Buenos Aires International Jazz Festival '09 holds up its "international" status with outstanding groups from most all South American countries, as well as the United States, France and Spain. It's hard to imagine it could have done better in dealing with French cultural officials than by grabbing the Orchestra National de Jazz for the grand closing show of the six-day festival.

This cutting edge ten-piece orchestra, directed by Daniel Yvinec, with extraordinary and exhilarating arrangements by Alban Darche, presented a program called "Broadway In Satin," comprised of songs associated with Billie Holiday (2009 marked the 50th anniversary of her death). There are those in the music critic world who grow weary of people doing standards, feeling nothing fresh is applied to them anymore (not at all a position held by this writer). Well, this is the show for them.

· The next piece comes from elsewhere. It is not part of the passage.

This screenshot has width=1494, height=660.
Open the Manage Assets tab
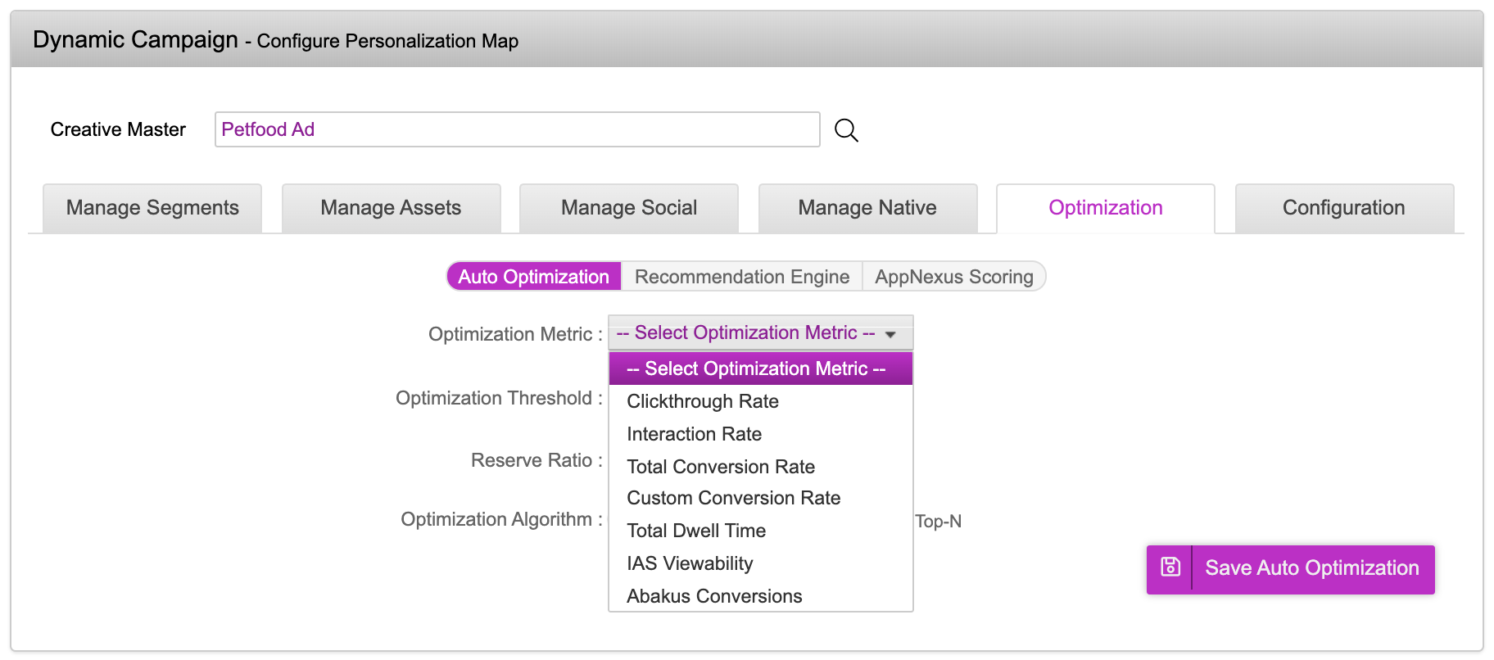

The music—"I'm a Fool to Want You," "I'll Be Seeing You," "You've Changed," "Solitude," "God Bless the Child," "Skylark," and "Strange Fruit"—was utterly transformed, with sections that contained both group and individual free-form playing that could be associated with Archie Shepp or Pharoah Sanders. It was exciting, with unexpected twists and turns. Sometimes the listener couldn't predict what the song was or where it was going, but then there would be familiar signposts. That does not mean the music was confusing. It always held interest. It was tightly arranged with freedom in mind and each soloist was quite capable. The two singers—Karen Lanaud and Ian Siegal—with dissimilar styles added to the interest, and gave the arranger and director varied sonorities to utilize.

Yvinec told the huge audience at Buenos Aires' Teatro Coliseo the intent was "to start from what (Holiday) did and go to different places with different sounds."

The show kicked off with an offbeat electric bass solo, setting a somber mood. The tune came to light when Siegal, an Englishman whose forte is the blues, began intoning the lyric to Duke Ellington's "Solitude." He spoke the lyric more than singing, in a style that was Leonard Cohen meets Tom Waits. As the spacey music grew in volume, Siegal became more like Waits, circa Nighthawks at the Diner (Asylum Records, 1975). it's a natural style, bass voiced and slightly gravelly. Urban cool. The piano and rhythm section pushed the song into a wild but funky place, saxophones and flutes joining the barrage of sound that represented today, definitely not the 1950s.

Lanaud sang "I'll Be Seeing You" in a clear, straight style, the horn players—all multi-instrumentalists— playing choppy phrases over an insistent rhythm. Siegal joined and the cacophony built up in a manner Sun Ra would be proud of before dovetailing back into the melody, with both singers taking it to its conclusion over boisterous horns.

Carmichael/Mercer's "Skylark" started with a thunderous drum solo (how often does that happen?) by Yohann Serra, a superb percussionist who was the backbone throughout with his polyrhythms and fleet switches in mood and style. As the band brayed out dissonant sounds, Lanaud began singing and the background quieted, giving way to a tasty mainstream guitar solo by Pierre Perchaud. "I'm a Fool To Want You" featured Joce Mienniel on bass flute going through the instrument's full range, overblowing, singing, soaring. The rhythm became repetitive and trance-like when Siegal slowly offered the verse in his deep, gravelly cool voice. He sings with a lot of balls, expressive and soulful. Rhythms got intense as the song was carried out. Great, innovative stuff.

"God Bless the Child" found Siegal in his Waits mode, his sound melding well over the shifting music of the adventurous band. It was followed by raucous, wild music over which Antonin-Tri Hoang played a free- form choppy alto solo that eventually transformed to a bebop thing. Serra and bassist Sylvain Daniel set a lightning tempo and the alto kept up, burning. But where was it going? It became "Strange Fruit" when Lanaud entered with the poignant lyric. Unexpected, but welcome.

Eva Risson's extended piano solo, mixed with special effects and influences both free-form and classical, led to "You've Changed," with both singers giving heartfelt renderings of the melancholy lyric. Thoroughly enjoyable.

This group, with all the instruments they play, and styles they cover, takes the music to a new, modern place without losing its original meaning. It's out front. Not your mother's Billie Holiday songbook. But the territory it claims is striking.

The Orchestra National de Jazz is a brash, bold, young avant-garde group that takes chances and doesn't sit still. The show was compelling. Great work by festival artistic director Adrian Iaies in presenting this organization. Are there U.S. producers out there who could do the same?